Instruction: Which of the lines below contain the string "screenshot"? Pull out every one of them.

Begin

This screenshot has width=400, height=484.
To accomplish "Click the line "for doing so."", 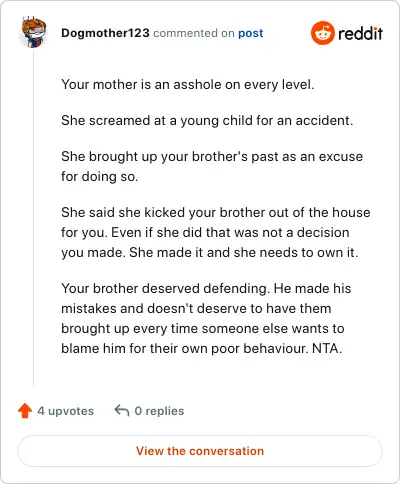I will tap(99, 176).
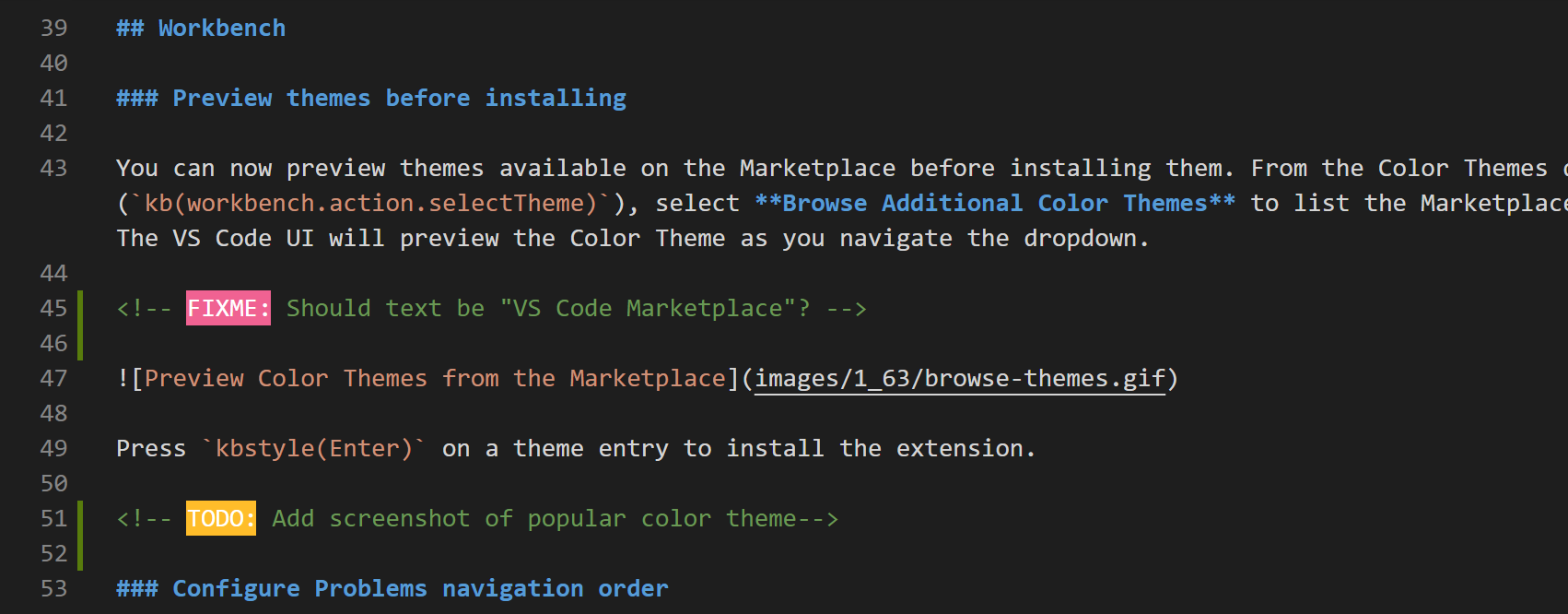
Task: Click line number 45 in gutter
Action: coord(53,309)
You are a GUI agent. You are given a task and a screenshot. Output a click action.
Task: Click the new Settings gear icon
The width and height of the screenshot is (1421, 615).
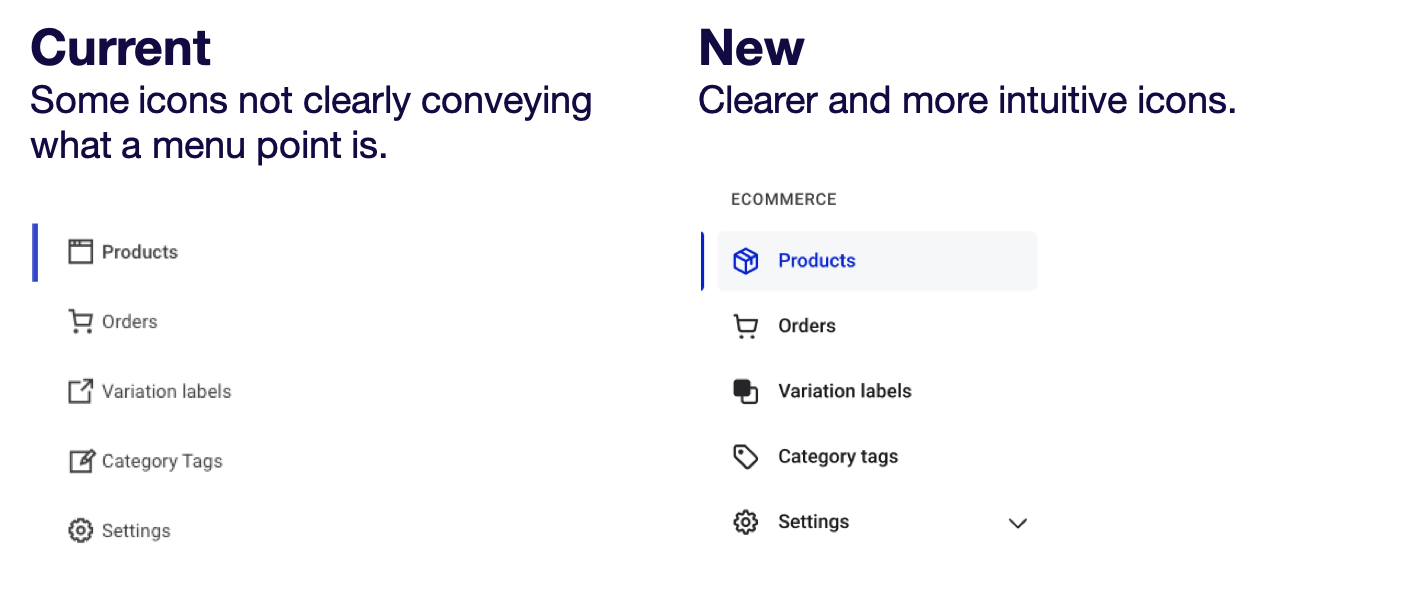point(746,522)
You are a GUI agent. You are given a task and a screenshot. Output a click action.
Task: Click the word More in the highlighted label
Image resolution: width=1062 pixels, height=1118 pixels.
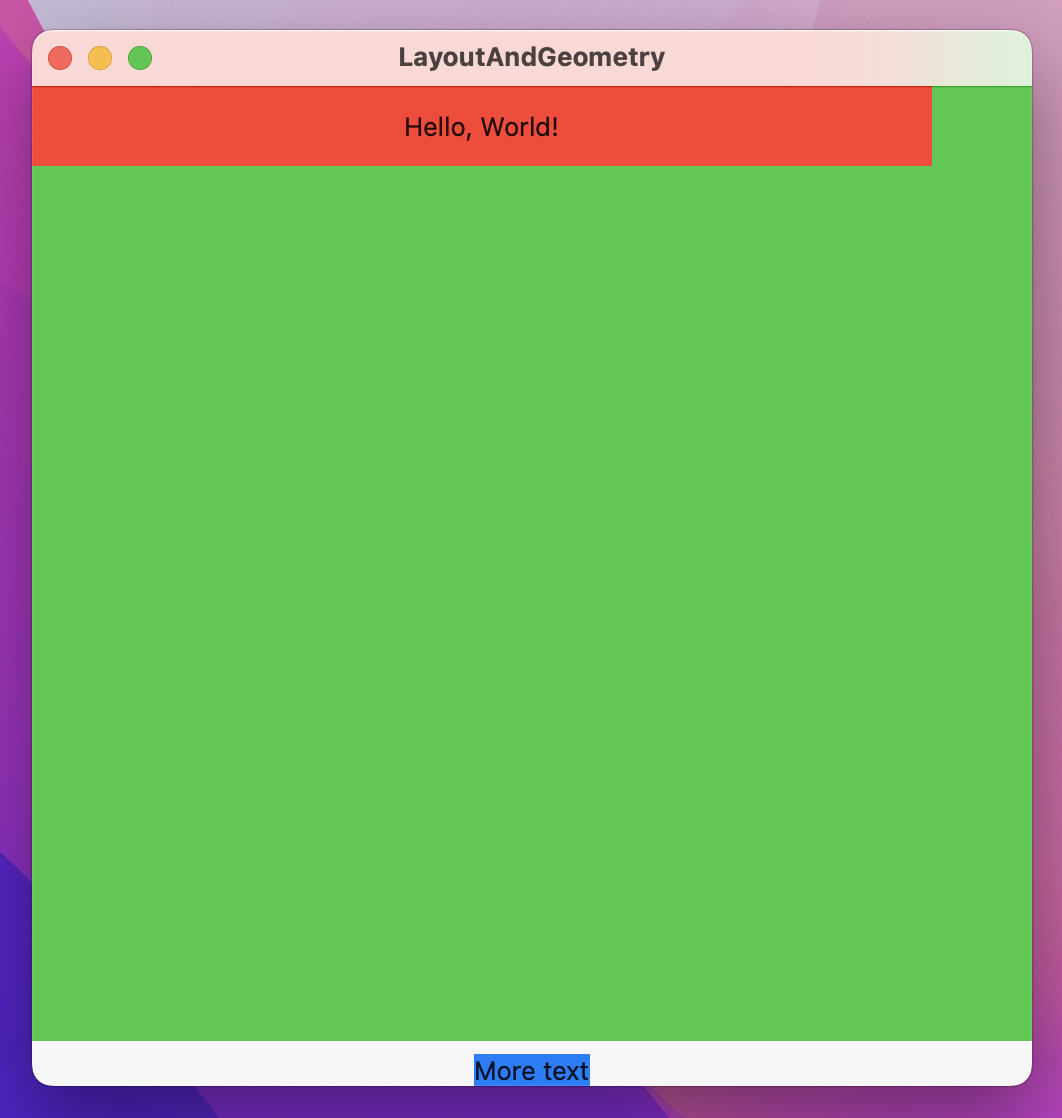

End

Exercise output:
This screenshot has width=400, height=484.
You are a GUI agent. You are given a task and a screenshot. Output a click action.
The width and height of the screenshot is (1421, 615).
You are a GUI agent. You are given a task and a screenshot. Output a click action.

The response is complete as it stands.